> _Task statement_:
List each line in the entries below that contains the word "pixels". Count a match only when its capitalization is the same.

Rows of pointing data
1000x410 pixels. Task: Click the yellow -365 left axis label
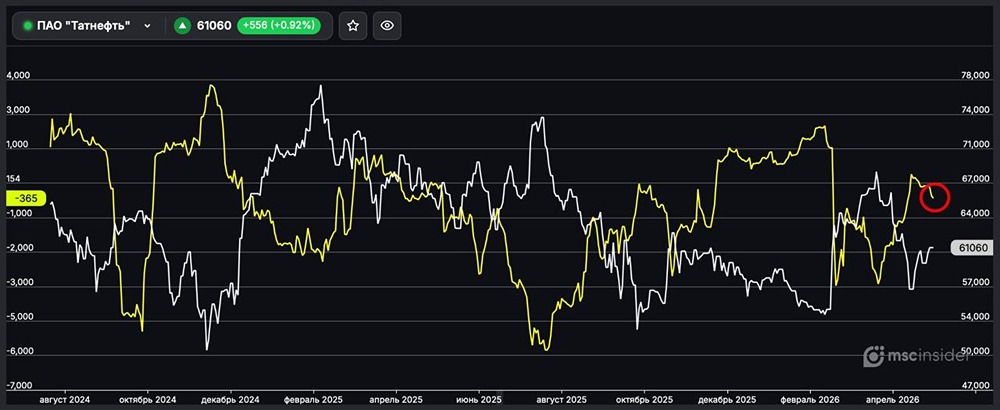click(25, 198)

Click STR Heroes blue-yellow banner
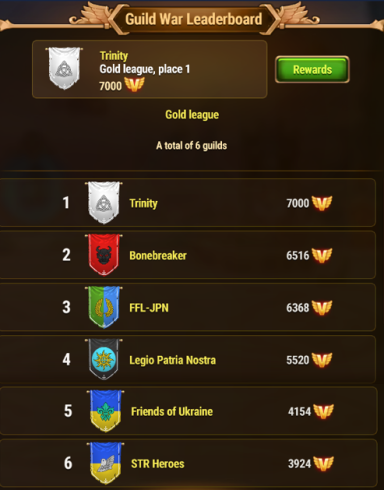tap(105, 463)
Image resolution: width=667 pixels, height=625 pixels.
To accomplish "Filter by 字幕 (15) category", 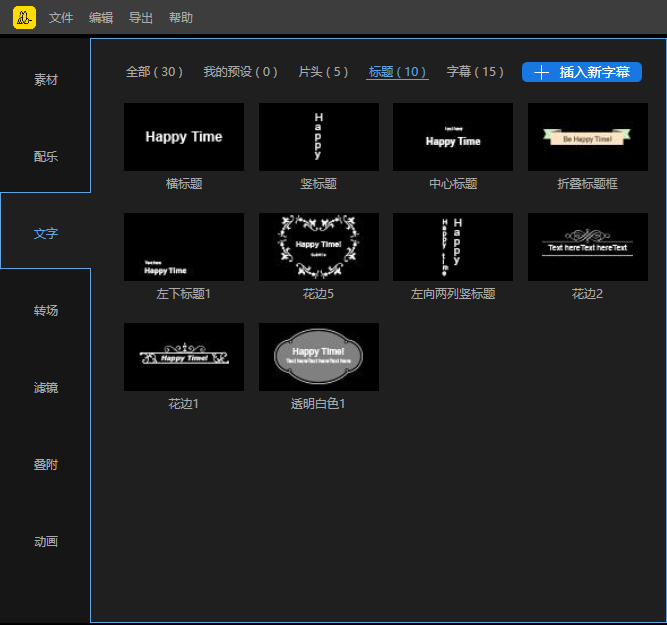I will click(x=475, y=72).
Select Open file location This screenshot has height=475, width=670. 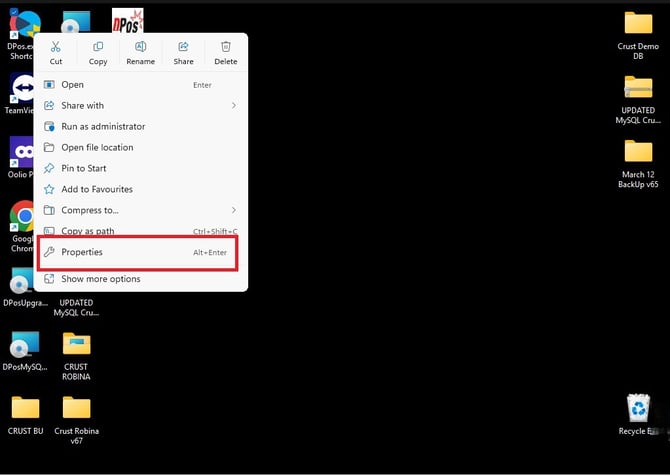point(141,147)
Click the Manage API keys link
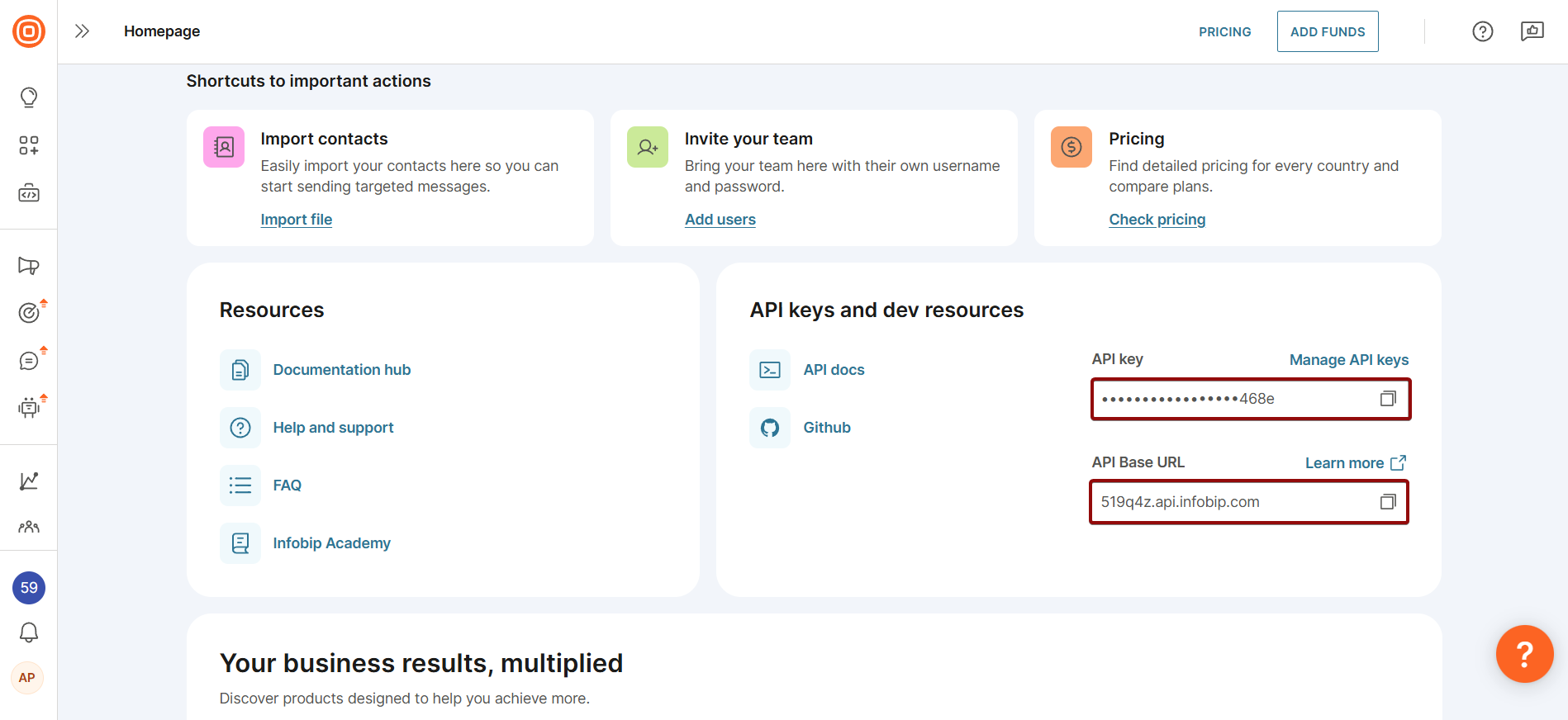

> _Output for this task_:
1000x410 pixels. Task: Click the yellow -365 left axis label
Image resolution: width=667 pixels, height=625 pixels.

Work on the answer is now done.